§ Texte fourni
──────────

Chacun son tour

Une histoire qui a fait grand bruit lors de sa sortie en 1898, c’est Le Tour d’écrou d’Henry James. La nouvelle se base sur les dires d’une gouvernante qui assiste au comportement troublant des enfants qu’elle garde. Elle est persuadée qu’un serviteur décédé exerce sur eux une influence maléfique. Saluée pour sa narration et sa capacité à mélanger habilement réel et surnaturel, cette nouvelle a été adaptée maintes fois depuis l’époque de sa sortie. En 2020, la réalisatrice italienne Floria Sigismondi se retrouve derrière la caméra pour une nouvelle mouture. Artiste talentueuse, créatrice de clips musicaux qui dépotent, photographe appréciée et réalisatrice du film Les Runaways en 2010, qu’a-t-il pu se passer ? L’écrou était-il trop serré… ou pas assez ? On prend son matos et on se lance dans la critique.

Kate (Mackenzie Davis) est engagée comme gouvernante pour veiller sur Miles (Finn Wolfhard) et sa petite sœur Flora (Brooklynn Prince). Au fil du temps, le comportement outrancier du jeune homme, les anecdotes étranges de la fillette et les apparitions fantomatiques dans le manoir conduisent la jeune femme à croire qu’une influence surnaturelle et maléfique plane sur les enfants.

Bon, on ne va pas se mentir ; esthétiquement, c’est impeccable ! Au travers des différents plans, on remarque rapidement que la réalisatrice est également une photographe extrêmement douée et on ne peut pas nier que le visuel est magnifique. Alliant l’aspect gothique, les tons sombres et les plans bourrés de détails, on se retrouve à mater quelque chose de visuellement très poétique.

──────────

§ Liste fournie
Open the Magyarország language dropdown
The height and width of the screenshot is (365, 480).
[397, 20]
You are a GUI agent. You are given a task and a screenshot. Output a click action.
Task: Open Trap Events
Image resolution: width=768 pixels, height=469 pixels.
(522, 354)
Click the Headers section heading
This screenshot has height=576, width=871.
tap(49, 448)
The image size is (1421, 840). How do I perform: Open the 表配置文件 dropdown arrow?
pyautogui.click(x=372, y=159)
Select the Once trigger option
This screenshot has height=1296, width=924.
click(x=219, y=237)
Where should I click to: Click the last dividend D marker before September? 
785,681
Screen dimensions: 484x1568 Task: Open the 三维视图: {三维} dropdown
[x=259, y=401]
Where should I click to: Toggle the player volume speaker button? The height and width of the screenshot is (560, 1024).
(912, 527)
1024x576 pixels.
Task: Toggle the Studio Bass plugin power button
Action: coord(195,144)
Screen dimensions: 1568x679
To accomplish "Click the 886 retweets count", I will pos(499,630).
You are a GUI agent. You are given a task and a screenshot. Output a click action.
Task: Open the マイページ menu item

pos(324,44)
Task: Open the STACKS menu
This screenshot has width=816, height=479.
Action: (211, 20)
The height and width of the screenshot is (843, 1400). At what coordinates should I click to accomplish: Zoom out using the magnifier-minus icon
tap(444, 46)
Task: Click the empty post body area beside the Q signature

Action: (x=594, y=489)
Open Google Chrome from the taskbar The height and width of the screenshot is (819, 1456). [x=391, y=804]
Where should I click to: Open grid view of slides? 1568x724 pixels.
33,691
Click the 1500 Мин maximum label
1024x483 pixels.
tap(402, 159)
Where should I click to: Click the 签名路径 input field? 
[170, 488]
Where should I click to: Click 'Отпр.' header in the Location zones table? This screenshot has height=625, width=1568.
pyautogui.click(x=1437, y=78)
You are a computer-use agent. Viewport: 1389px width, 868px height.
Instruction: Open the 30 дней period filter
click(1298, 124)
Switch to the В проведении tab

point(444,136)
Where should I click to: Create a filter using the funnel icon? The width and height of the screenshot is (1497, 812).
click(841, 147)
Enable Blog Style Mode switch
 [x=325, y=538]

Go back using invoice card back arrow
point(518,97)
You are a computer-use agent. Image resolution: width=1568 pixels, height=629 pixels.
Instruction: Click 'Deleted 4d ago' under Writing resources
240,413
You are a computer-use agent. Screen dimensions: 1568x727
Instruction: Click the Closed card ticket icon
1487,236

──────────

§ Consigne
Recopiez sans rien changer le passage de la critique de l'adaptation du Tour d'écrou compris entre « Bon, on ne va » et « visuellement très poétique. », ces deux extraits inclus.

§ Réponse complète
Bon, on ne va pas se mentir ; esthétiquement, c’est impeccable ! Au travers des différents plans, on remarque rapidement que la réalisatrice est également une photographe extrêmement douée et on ne peut pas nier que le visuel est magnifique. Alliant l’aspect gothique, les tons sombres et les plans bourrés de détails, on se retrouve à mater quelque chose de visuellement très poétique.